Studio album by the Chambers Brothers
- Released: November 1967
- Recorded: August 1, 1966 – August 10, 1967
- Length: 43:35
- Label: Columbia
- Producer: David Rubinson

The Chambers Brothers chronology
| People Get Ready (1966) | The Time Has Come (1967) | A New Time – A New Day (1968) |

= The Time Has Come (The Chambers Brothers album) =

The Time Has Come is an album by American psychedelic soul band the Chambers Brothers. Released by Columbia Records in 1967, it features their hit "Time Has Come Today".

==Critical reception==
The album was reviewed in the 25 November 1967 issue of Cash Box where it was one of the "Pop Best Bets". The reviewer said that the group performed a group of pop songs with style and verve, and it should get the approbation of a wide listenership.

The Washington Free Press did a review on the album which appeared in the publication's 7 March 1968 issue. While the reviewer wrote that the album only hinted at the richness of the music by The Chambers Brothers, it was to give a picture of how the group was live. The songs "I Can't Stand It", "All Strung Out Over You", "Romeo and Juliet", "What the World Needs Now is Love" and "Time Has Come Today" were singled out for mention. The reviewer also said, "Listen to what they do to the fairly straight, "What the World Needs Now Is Love" (with a great and original arrangement by Gary Sherman)".

The album was referred to as a "ground-breaking album" by the authors of Shining Star: Braving the Elements of Earth, Wind & Fire. In a short review of the album, Music On Vinyl referred to it as a perfect blend of soul and garage.

According to the 5 September 2017 review by Loudersound, things began with "All Strung Out Over You" and then there was a majestic version of "People Get Ready". Much of the rest of the tracks flowed in the same pattern. But "Time Has Come Today" was described as "an 11-minute stroke of pure genius". Reviewer Malcolm Dome finished off with telling the reader that psychedelic prog and soul really can co-exist.

==Gold status==
It was reported in the 21 December 1968 issue of Record World that the album had achieved an excess of one million dollars, as certified by the RIAA and this was the first gold record for The Chambers Brothers.

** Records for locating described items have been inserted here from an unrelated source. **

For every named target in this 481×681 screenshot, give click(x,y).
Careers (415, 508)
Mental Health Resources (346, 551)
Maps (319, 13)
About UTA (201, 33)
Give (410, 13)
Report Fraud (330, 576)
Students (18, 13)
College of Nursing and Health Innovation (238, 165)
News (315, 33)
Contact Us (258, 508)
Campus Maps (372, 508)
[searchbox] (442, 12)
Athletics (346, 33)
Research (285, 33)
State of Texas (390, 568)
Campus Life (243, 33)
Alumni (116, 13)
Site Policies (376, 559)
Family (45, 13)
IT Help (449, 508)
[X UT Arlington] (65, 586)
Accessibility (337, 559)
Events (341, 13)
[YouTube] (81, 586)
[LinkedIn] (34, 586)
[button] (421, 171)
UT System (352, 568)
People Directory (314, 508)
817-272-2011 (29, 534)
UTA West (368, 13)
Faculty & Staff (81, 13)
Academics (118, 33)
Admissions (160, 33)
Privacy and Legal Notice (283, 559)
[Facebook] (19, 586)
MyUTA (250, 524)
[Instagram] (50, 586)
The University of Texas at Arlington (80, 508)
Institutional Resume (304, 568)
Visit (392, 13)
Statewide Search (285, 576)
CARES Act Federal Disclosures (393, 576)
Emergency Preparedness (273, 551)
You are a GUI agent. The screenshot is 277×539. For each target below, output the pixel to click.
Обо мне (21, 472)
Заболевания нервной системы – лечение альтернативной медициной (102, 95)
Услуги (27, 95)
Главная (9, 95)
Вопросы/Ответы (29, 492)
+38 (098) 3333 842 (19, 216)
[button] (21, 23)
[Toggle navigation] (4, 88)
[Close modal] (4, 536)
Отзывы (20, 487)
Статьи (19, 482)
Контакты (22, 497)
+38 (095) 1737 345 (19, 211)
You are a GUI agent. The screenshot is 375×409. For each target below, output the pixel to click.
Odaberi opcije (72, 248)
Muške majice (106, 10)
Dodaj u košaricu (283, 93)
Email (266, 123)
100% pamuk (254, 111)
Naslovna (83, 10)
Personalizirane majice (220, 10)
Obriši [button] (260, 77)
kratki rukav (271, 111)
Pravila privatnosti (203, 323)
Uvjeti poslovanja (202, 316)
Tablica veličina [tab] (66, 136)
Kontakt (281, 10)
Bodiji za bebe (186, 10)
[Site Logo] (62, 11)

==Commercial performance==
===United States===
The album had been in the Record World 100 Top LP's chart for twelve weeks when it peaked at No. 5 for the week of 9 November. It held that position for an additional two weeks. The following week, (30 November), the album had dropped down to No. 9. The album's last position was No. 68 for the week of 15 February 1969 during its twenty-six week run.

On 14 December 1968, at its 27th week on the Billboard chart, it peaked at no. 6. According to the December 21, 1968 issue of Billboard, along with Parsley, Sage, Rosemary and Thyme by Simon and Garfunkel, their album was one of the 36 Columbia albums that held a position in the top five that year. International online magazine PopMatters said the album ascended to number four on Billboards pop albums chart.

It was no. 79 on the Cashbox Top 100 Pop Albums in 1968.
===Canada===
In Canada it reached no. 11.

==Track listing==

Side one
| No. | Title | Writer(s) | Length |
|---|---|---|---|
| 1. | "All Strung Out Over You" | Rudy Clark | 2:30 |
| 2. | "People Get Ready" | Curtis Mayfield | 3:52 |
| 3. | "I Can't Stand It" | Lester Chambers | 2:42 |
| 4. | "Romeo and Juliet" | Lester Chambers | 4:32 |
| 5. | "In the Midnight Hour" | Steve Cropper, Wilson Pickett | 5:32 |
| 6. | "So Tired" | Andre Goodwin, The Chambers Brothers | 4:05 |

Side two
| No. | Title | Writer(s) | Length |
|---|---|---|---|
| 1. | "Uptown" | Betty Mabry, arranged by Garry Sherman | 2:56 |
| 2. | "Please Don't Leave Me" | The Chambers Brothers | 3:00 |
| 3. | "What the World Needs Now Is Love" | Burt Bacharach, Hal David, arranged by Garry Sherman | 3:20 |
| 4. | "Time Has Come Today" | Joseph Chambers, Willie Chambers | 11:06 |

==Personnel==
The Chambers Brothers
- George Chambers – bass, vocals
- Joseph Chambers – guitars
- Lester Chambers – vocals, harmonica, percussion
- Willie Chambers – guitars
- Brian Keenan – drums, percussion

Technical
- Jim Marshall – photography

==Influence==
Two songs from the album were recorded by Spanish group Los Crich. "All Strung Out Over You" backed with Lester Chambers' composition, "I Can't Stand It" were released on the Fonoguanche label in 1969.